- SUPPLIED PASSAGE
◆ ◆ ◆ ◆

BPF map implementation calls bpf_task_work_cancel_and_free() for each 
value when map->usercnt goes to 0.
We need to make sure that after mutating map value (attaching a ctx, 
setting state and refcnt), we do not
leak memory to a newly allocated ctx.
If bpf_task_work_cancel_and_free() runs concurrently with 
bpf_task_work_acquire_ctx(), there is a chance that map cleans up the 
value first and then we attach a ctx with refcnt=2, memory will leak. 
Alternatively, if map->usercnt is set to 0 right after this check, we 
are guaranteed to have the initialized context attached already, so the 
refcnts will be properly decremented (once by 
bpf_task_work_cancel_and_free()
and once by bpf_task_work_irq() and clean up is safe).

◆ ◆ ◆ ◆

- COLLECTED MATERIAL
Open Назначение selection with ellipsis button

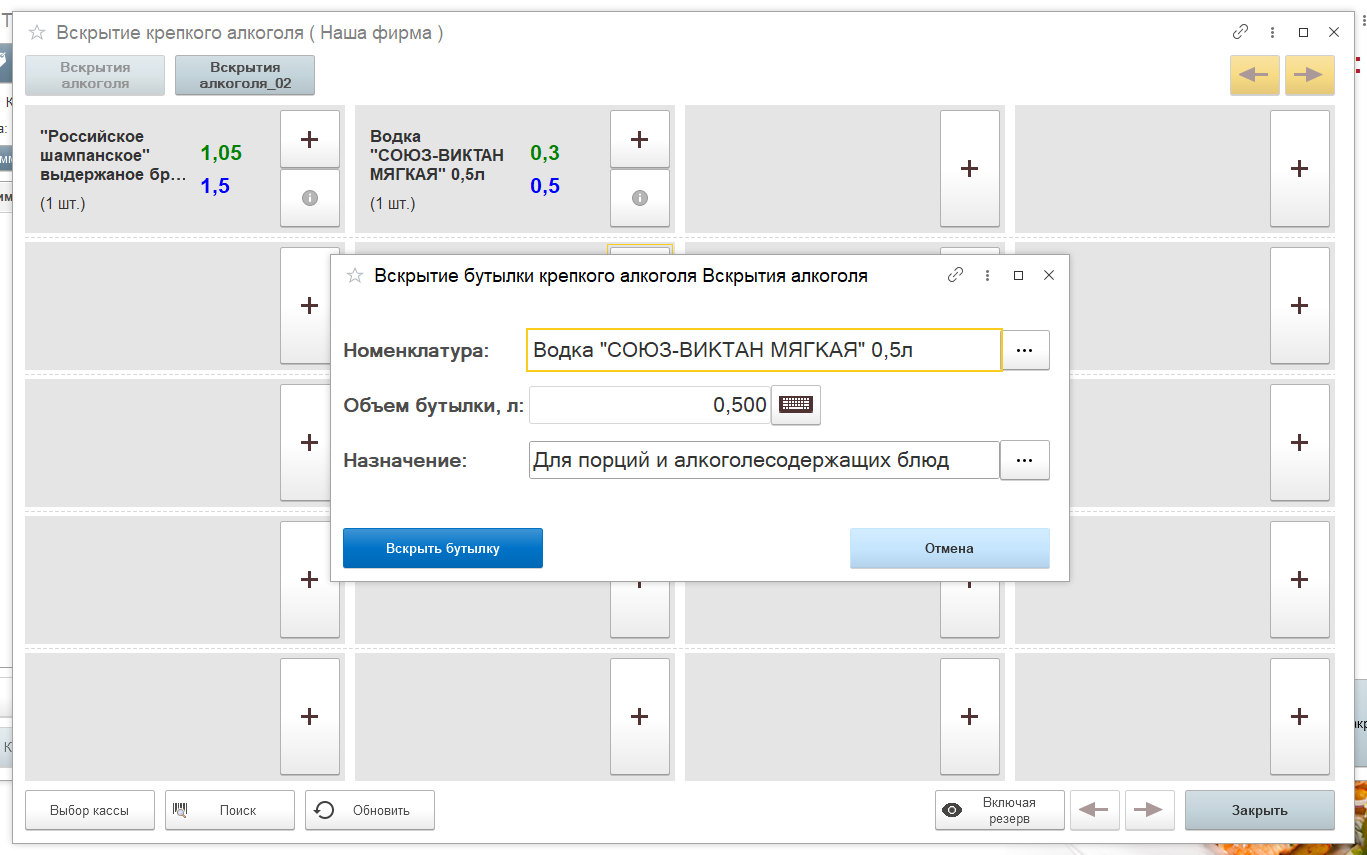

◆ ◆ ◆ ◆

- GIVEN PROBLEM 1
In the BPF task work passage, what does the BPF map implementation call for each value when map->usercnt goes to 0?
- GIVEN PROBLEM 2
Carry on the BPF task work passage from the point where it ends.

- EXERCISE RESPONSE 1
It calls bpf_task_work_cancel_and_free().

- EXERCISE RESPONSE 2
In other words, initialization of the ctx in struct bpf_task_work is 
multi-step operation, those steps could be
interleaved with cancel_and_free(), in such case the value may leak the 
ctx. Check map->usercnt==0 after initialization,
to force correct cleanup preventing the leak. Calling cancel_and_free() 
for the same value twice is safe.
>
>> +
>> +	return ctx;
>> +}
>> +
>> +static int bpf_task_work_schedule(struct task_struct *task, struct bpf_task_work *tw,
>> +				  struct bpf_map *map, bpf_task_work_callback_t callback_fn,
>> +				  struct bpf_prog_aux *aux, enum task_work_notify_mode mode)
>> +{
>> +	struct bpf_prog *prog;
>> +	struct bpf_task_work_ctx *ctx;
>> +	int err;
>> +
>> +	BTF_TYPE_EMIT(struct bpf_task_work);
>> +
>> +	prog = bpf_prog_inc_not_zero(aux->prog);
>> +	if (IS_ERR(prog))
>> +		return -EBADF;
>> +	task = bpf_task_acquire(task);
>> +	if (!task) {
>> +		err = -EPERM;
> Nit: Why -EPERM? bpf_task_acquire() returns NULL if task->rcu_users
>       is zero, does not seem to be permission related.
Right, this probably should be -EBADF.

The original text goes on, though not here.